No where near that cool.
I had a middle school teacher who bought cheap yardsticks by the dozens so he could shatter them into pieces to get the class attention.
It was a bad class to fall asleep in, entertaining for the rest of us, but bad for the sleeper.
I had a high school teach rattle me one day. And for a change - I didn’t deserve it. Some one else actually unplugged the projector, but I was the closest one, so he grabbed me by the sholders and shook. He then told me to march right down to the office.
I said I would. Just as soon as we find the contact lens that popped out as a result of him shaking me.
lolol
I still - to this day - remember how fast he dropped to the floor to find that contact.
Ohh, how I wish we had a country where teachers could still wallop a kids for acting up.
The cops are basically overpaid security guards, warned to never upset the residents...
LOL! If she thinks that’s startling wait until she goes through a TSA check point!
Our algebra teacher in HS, Mr. McPhail, had the "Board of education" on a nail next to the chalkboard. It was a 3 inch wide and about 1/2 thick with a handle and holes in it.
If he caught someone sleeping or talking in the back, he would sneak that board, place the wider end on the floor. He would put his shoe on the board and slam it down on the hardwood floor. That thing sounded like a gunshot.
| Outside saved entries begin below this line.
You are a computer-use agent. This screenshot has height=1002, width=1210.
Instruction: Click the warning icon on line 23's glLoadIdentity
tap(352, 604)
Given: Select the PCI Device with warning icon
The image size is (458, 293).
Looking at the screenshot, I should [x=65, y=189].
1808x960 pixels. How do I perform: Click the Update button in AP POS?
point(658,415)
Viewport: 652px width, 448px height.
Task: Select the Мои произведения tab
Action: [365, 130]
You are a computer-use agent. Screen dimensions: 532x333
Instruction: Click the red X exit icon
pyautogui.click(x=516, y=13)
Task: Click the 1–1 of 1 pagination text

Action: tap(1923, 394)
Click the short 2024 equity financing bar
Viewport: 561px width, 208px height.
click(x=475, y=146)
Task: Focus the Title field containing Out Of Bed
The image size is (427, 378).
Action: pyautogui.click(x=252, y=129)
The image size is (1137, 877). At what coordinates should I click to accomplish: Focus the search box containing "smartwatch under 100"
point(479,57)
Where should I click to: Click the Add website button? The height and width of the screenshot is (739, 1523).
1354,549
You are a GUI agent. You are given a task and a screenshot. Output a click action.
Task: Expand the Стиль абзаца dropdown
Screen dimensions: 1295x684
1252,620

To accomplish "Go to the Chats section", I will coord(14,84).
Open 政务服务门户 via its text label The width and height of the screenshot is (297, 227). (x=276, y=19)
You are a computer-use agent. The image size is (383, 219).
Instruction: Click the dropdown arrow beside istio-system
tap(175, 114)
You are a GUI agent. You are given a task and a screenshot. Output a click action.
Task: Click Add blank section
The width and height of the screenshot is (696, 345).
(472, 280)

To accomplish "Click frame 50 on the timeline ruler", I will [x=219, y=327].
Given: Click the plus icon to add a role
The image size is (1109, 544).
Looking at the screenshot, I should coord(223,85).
Theres a three day waiting period to rattle a table.
You only need a permit to carry a concealed folding table. Long tables and trestle tables can be openly carried as long as their is no food on them.
Texting the answers to the science test to her friend.
Disclaimer: Opinions posted on Free Republic are those of the individual posters and do not necessarily represent the opinion of Free Republic or its management. All materials posted herein are protected by copyright law and the exemption for fair use of copyrighted works.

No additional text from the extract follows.